* [TO DO]: Take the entries below and print all of them exactly, please.

* [DATA SHOWN]:
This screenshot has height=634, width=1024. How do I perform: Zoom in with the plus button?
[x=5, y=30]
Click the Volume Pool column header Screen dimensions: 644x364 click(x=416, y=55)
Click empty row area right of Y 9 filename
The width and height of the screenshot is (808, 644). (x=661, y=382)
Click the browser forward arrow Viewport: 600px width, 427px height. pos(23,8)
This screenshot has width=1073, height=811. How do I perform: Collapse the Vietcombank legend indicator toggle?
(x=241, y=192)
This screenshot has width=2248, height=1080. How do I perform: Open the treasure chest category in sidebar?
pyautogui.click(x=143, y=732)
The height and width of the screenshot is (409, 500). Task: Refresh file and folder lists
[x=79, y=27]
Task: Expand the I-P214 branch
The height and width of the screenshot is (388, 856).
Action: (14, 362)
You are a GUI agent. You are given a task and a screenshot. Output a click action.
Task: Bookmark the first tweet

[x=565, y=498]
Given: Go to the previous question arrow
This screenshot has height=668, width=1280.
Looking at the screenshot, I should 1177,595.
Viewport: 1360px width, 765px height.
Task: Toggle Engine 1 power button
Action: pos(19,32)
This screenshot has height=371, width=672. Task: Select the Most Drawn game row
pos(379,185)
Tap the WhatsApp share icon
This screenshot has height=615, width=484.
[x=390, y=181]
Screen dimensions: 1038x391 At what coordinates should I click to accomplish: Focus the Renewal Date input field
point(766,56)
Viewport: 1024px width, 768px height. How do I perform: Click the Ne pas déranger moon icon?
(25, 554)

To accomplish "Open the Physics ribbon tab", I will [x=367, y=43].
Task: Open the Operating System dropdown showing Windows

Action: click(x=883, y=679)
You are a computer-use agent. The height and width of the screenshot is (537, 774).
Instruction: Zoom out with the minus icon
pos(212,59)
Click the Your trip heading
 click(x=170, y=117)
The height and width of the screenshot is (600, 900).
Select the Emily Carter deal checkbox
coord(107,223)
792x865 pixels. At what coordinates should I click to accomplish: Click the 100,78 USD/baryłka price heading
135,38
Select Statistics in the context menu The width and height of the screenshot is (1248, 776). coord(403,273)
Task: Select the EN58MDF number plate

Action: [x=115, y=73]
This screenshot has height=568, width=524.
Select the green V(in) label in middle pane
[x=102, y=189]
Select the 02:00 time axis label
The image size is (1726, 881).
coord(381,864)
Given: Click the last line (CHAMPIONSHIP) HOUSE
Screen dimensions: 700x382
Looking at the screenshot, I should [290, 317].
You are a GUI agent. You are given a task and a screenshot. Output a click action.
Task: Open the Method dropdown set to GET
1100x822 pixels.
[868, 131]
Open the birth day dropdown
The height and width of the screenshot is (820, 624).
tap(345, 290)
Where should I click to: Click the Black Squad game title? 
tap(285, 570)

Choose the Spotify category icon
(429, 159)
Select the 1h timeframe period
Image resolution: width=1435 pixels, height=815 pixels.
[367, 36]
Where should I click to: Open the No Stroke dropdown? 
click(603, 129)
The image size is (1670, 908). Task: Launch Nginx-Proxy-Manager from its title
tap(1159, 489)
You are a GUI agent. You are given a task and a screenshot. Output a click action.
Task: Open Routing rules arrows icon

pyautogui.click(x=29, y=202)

* [EXERCISE ANSWER]:
This screenshot has height=634, width=1024. How do I perform: Zoom in with the plus button?
[x=5, y=30]
Click the Volume Pool column header Screen dimensions: 644x364 click(x=416, y=55)
Click empty row area right of Y 9 filename
The width and height of the screenshot is (808, 644). (x=661, y=382)
Click the browser forward arrow Viewport: 600px width, 427px height. pos(23,8)
This screenshot has width=1073, height=811. How do I perform: Collapse the Vietcombank legend indicator toggle?
(x=241, y=192)
This screenshot has width=2248, height=1080. How do I perform: Open the treasure chest category in sidebar?
pyautogui.click(x=143, y=732)
The height and width of the screenshot is (409, 500). Task: Refresh file and folder lists
[x=79, y=27]
Task: Expand the I-P214 branch
The height and width of the screenshot is (388, 856).
Action: (14, 362)
You are a GUI agent. You are given a task and a screenshot. Output a click action.
Task: Bookmark the first tweet

[x=565, y=498]
Given: Go to the previous question arrow
This screenshot has height=668, width=1280.
Looking at the screenshot, I should 1177,595.
Viewport: 1360px width, 765px height.
Task: Toggle Engine 1 power button
Action: pos(19,32)
This screenshot has height=371, width=672. Task: Select the Most Drawn game row
pos(379,185)
Tap the WhatsApp share icon
This screenshot has height=615, width=484.
[x=390, y=181]
Screen dimensions: 1038x391 At what coordinates should I click to accomplish: Focus the Renewal Date input field
point(766,56)
Viewport: 1024px width, 768px height. How do I perform: Click the Ne pas déranger moon icon?
(25, 554)

To accomplish "Open the Physics ribbon tab", I will [x=367, y=43].
Task: Open the Operating System dropdown showing Windows

Action: click(x=883, y=679)
You are a computer-use agent. The height and width of the screenshot is (537, 774).
Instruction: Zoom out with the minus icon
pos(212,59)
Click the Your trip heading
 click(x=170, y=117)
The height and width of the screenshot is (600, 900).
Select the Emily Carter deal checkbox
coord(107,223)
792x865 pixels. At what coordinates should I click to accomplish: Click the 100,78 USD/baryłka price heading
135,38
Select Statistics in the context menu The width and height of the screenshot is (1248, 776). coord(403,273)
Task: Select the EN58MDF number plate

Action: [x=115, y=73]
This screenshot has height=568, width=524.
Select the green V(in) label in middle pane
[x=102, y=189]
Select the 02:00 time axis label
The image size is (1726, 881).
coord(381,864)
Given: Click the last line (CHAMPIONSHIP) HOUSE
Screen dimensions: 700x382
Looking at the screenshot, I should [290, 317].
You are a GUI agent. You are given a task and a screenshot. Output a click action.
Task: Open the Method dropdown set to GET
1100x822 pixels.
[868, 131]
Open the birth day dropdown
The height and width of the screenshot is (820, 624).
tap(345, 290)
Where should I click to: Click the Black Squad game title? 
tap(285, 570)

Choose the Spotify category icon
(429, 159)
Select the 1h timeframe period
Image resolution: width=1435 pixels, height=815 pixels.
[367, 36]
Where should I click to: Open the No Stroke dropdown? 
click(603, 129)
The image size is (1670, 908). Task: Launch Nginx-Proxy-Manager from its title
tap(1159, 489)
You are a GUI agent. You are given a task and a screenshot. Output a click action.
Task: Open Routing rules arrows icon

pyautogui.click(x=29, y=202)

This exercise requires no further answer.